A man leans on the zinc bar, reading La Provence with his café. In wanders a helmet-clad father-daughter duo, searching for sirops (a sweet cordial) to cool off after their scoot. She looks hungrily at the platter of cookies on the bar, freshly baked for that afternoon’s snack. Beside them, the bartender peels a fragrant pile of ginger for the evening’s cocktail rush. At all-day café Le Parpaing Qui Flotte, there’s good food and drink to be had at any hour.

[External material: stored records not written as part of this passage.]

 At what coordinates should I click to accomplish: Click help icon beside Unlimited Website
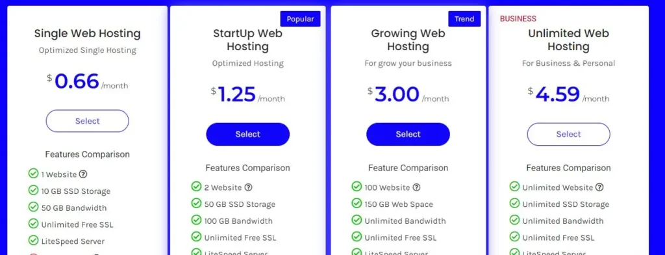(x=599, y=187)
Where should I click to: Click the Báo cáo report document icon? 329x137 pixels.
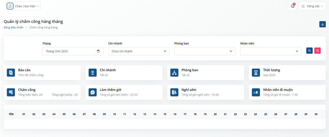coord(11,73)
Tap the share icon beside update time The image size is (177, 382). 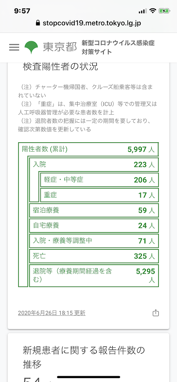(156, 313)
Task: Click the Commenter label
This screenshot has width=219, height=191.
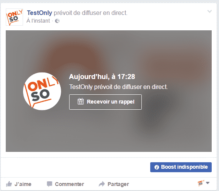Action: [70, 184]
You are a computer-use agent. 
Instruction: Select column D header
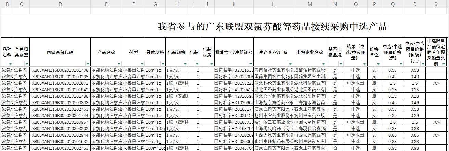60,4
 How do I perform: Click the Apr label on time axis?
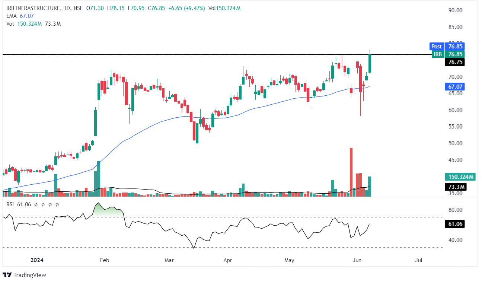[227, 260]
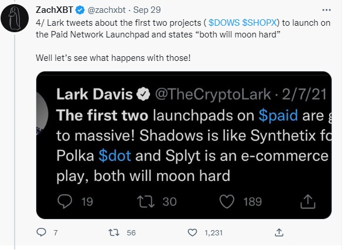355x250 pixels.
Task: Click the verified badge next to ZachXBT
Action: click(x=81, y=10)
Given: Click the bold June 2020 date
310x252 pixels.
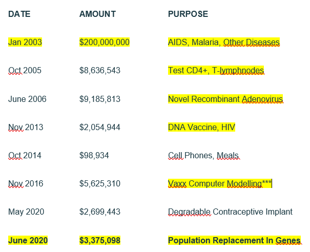Looking at the screenshot, I should [28, 240].
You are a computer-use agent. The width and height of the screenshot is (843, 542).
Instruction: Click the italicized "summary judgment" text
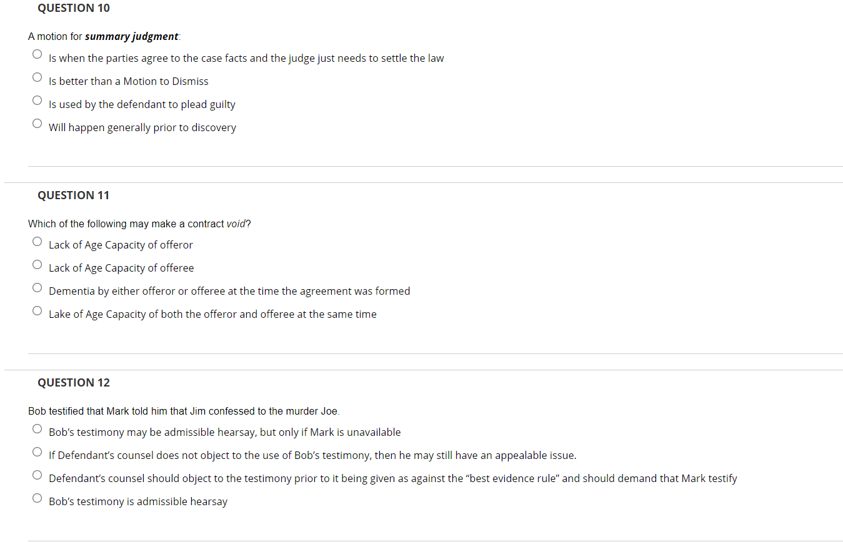point(132,36)
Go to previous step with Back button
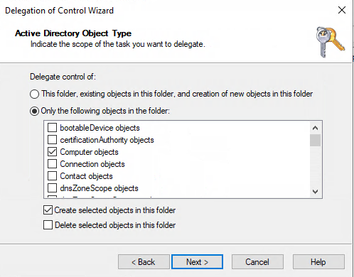Viewport: 354px width, 277px height. tap(144, 262)
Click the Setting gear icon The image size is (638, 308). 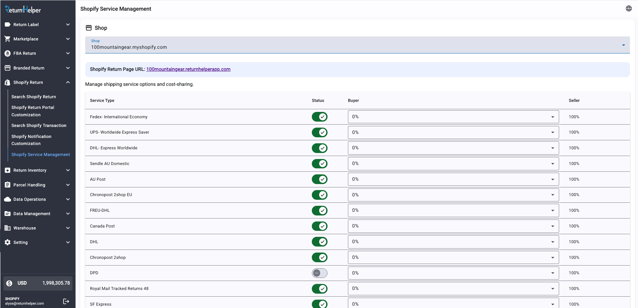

Neighborhood regulars ease into the day with a coffee. The tasty food draws a steady lunch crowd, and at apéro hour, the outdoor terrace fills up for post-work drinks. As night falls, a younger crowd enjoys some of the city’s best cocktails and tapas. Since opening in 2016, Le Parpaing qui Flotte (the name, which translates as “Cinder Block That Floats,” is an inside joke between owners Jean-Régis and Farah) has been a fixture in La Camas from morning to midnight. And, for fans like us who venture from another part of town, it’s the kind of place you wish you had in your quartier.
Jean-Régis and Farah didn’t take a direct route into the restaurant world. Both had dabbled in the industry: Jean-Régis washed dishes to make extra cash as a musician, and Farah worked for a caterer during her studies in London. After meeting through family friends, Jean-Régis hired Farah for his carpentry business. Its focus on build-outs for trade shows and events like Cannes sent them on the road often.
When traveling, they would fantasize about opening their own place. “We had this game,” Farah explains, “where we would say, ‘We’d make this cocktail in our bar,’ or ‘We’d never have these tables in our restaurant.’” Back at home, a shuttered bar near their atelier in La Camas, a neighborhood sandwiched between Cinq-Avenues and colorful Cours Julien, caught their eye. After it lay vacant for two years, the duo decided to take their joke seriously.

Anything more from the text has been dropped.